### Stated goal
Format the part of the data below that opens with the line containing "Screen dimensions: 611x542" and closes with the line containing "will (x=237, y=343)." as a Markdown table with the columns No. and Text. Give each line its row number and omit blank lines.

───── Exercise materials ─────

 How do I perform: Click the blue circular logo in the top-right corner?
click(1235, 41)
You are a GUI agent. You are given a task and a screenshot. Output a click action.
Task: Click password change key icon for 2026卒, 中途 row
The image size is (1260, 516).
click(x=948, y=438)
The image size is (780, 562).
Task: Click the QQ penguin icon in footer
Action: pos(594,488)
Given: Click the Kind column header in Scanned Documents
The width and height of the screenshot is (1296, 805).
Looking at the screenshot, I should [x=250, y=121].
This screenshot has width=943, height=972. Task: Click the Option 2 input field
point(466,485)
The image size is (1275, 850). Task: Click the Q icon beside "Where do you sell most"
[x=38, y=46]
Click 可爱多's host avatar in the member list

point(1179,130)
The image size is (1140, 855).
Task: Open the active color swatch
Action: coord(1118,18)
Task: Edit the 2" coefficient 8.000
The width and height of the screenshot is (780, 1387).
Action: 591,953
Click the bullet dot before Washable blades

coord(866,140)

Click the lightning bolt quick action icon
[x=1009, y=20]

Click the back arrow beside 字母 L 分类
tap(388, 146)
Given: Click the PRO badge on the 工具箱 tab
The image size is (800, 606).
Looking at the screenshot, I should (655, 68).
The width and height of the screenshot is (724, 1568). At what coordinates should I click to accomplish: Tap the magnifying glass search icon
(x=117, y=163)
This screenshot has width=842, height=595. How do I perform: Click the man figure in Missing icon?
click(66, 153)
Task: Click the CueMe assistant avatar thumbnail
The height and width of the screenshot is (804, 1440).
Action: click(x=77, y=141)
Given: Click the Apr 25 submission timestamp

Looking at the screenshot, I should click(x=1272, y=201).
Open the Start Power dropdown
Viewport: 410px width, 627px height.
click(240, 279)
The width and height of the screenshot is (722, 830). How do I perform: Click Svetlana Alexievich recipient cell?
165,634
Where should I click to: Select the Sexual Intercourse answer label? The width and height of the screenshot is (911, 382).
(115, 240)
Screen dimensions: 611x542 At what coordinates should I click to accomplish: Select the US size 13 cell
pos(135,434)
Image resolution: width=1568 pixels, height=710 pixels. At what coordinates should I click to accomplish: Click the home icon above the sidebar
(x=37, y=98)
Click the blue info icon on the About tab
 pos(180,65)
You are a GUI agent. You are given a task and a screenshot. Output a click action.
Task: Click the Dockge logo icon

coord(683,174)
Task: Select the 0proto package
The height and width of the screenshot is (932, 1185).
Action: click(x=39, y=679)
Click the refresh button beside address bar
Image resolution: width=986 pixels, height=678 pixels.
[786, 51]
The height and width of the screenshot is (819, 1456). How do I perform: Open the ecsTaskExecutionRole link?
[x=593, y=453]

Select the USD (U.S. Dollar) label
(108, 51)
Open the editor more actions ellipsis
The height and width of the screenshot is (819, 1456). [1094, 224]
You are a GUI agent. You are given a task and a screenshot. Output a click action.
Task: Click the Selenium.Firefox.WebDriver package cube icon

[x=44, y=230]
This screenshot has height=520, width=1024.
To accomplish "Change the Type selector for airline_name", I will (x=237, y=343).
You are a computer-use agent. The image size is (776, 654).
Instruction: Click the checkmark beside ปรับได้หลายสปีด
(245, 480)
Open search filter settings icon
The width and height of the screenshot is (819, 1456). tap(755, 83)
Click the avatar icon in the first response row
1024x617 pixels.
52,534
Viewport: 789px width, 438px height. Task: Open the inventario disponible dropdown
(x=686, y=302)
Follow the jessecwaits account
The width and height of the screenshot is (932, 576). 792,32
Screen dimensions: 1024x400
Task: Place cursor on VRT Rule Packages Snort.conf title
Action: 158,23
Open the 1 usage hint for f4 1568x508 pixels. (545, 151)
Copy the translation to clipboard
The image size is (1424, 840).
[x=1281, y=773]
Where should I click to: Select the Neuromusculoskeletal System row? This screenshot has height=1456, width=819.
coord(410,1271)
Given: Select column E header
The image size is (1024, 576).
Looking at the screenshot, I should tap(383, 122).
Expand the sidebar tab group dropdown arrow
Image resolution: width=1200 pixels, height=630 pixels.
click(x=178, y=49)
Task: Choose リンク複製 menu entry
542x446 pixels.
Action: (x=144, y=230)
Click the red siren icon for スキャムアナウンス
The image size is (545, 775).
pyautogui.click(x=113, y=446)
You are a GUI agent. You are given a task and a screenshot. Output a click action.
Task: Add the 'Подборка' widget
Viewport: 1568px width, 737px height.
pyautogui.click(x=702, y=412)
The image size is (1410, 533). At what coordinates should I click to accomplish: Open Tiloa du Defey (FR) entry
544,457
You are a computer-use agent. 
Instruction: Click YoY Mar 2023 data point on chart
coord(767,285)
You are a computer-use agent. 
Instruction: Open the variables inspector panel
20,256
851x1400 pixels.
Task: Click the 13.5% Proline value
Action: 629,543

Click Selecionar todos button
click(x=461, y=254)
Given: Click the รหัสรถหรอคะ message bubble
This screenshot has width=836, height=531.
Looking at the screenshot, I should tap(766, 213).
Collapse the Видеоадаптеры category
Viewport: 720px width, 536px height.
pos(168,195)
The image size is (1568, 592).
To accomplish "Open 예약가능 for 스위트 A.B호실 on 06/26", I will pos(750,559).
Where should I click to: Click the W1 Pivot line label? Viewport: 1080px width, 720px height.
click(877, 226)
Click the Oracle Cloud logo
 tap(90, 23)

─────

### Answer for the task
| No. | Text |
|---|---|
| 1 | Screen dimensions: 611x542 At what coordinates should I click to accomplish: Select the US size 13 cell |
| 2 | pos(135,434) |
| 3 | Image resolution: width=1568 pixels, height=710 pixels. At what coordinates should I click to accomplish: Click the home icon above the sidebar |
| 4 | (x=37, y=98) |
| 5 | Click the blue info icon on the About tab |
| 6 |  pos(180,65) |
| 7 | You are a GUI agent. You are given a task and a screenshot. Output a click action. |
| 8 | Task: Click the Dockge logo icon |
| 9 | coord(683,174) |
| 10 | Task: Select the 0proto package |
| 11 | The height and width of the screenshot is (932, 1185). |
| 12 | Action: click(x=39, y=679) |
| 13 | Click the refresh button beside address bar |
| 14 | Image resolution: width=986 pixels, height=678 pixels. |
| 15 | [786, 51] |
| 16 | The height and width of the screenshot is (819, 1456). How do I perform: Open the ecsTaskExecutionRole link? |
| 17 | [x=593, y=453] |
| 18 | Select the USD (U.S. Dollar) label |
| 19 | (108, 51) |
| 20 | Open the editor more actions ellipsis |
| 21 | The height and width of the screenshot is (819, 1456). [1094, 224] |
| 22 | You are a GUI agent. You are given a task and a screenshot. Output a click action. |
| 23 | Task: Click the Selenium.Firefox.WebDriver package cube icon |
| 24 | [x=44, y=230] |
| 25 | This screenshot has height=520, width=1024. |
| 26 | To accomplish "Change the Type selector for airline_name", I will (x=237, y=343). |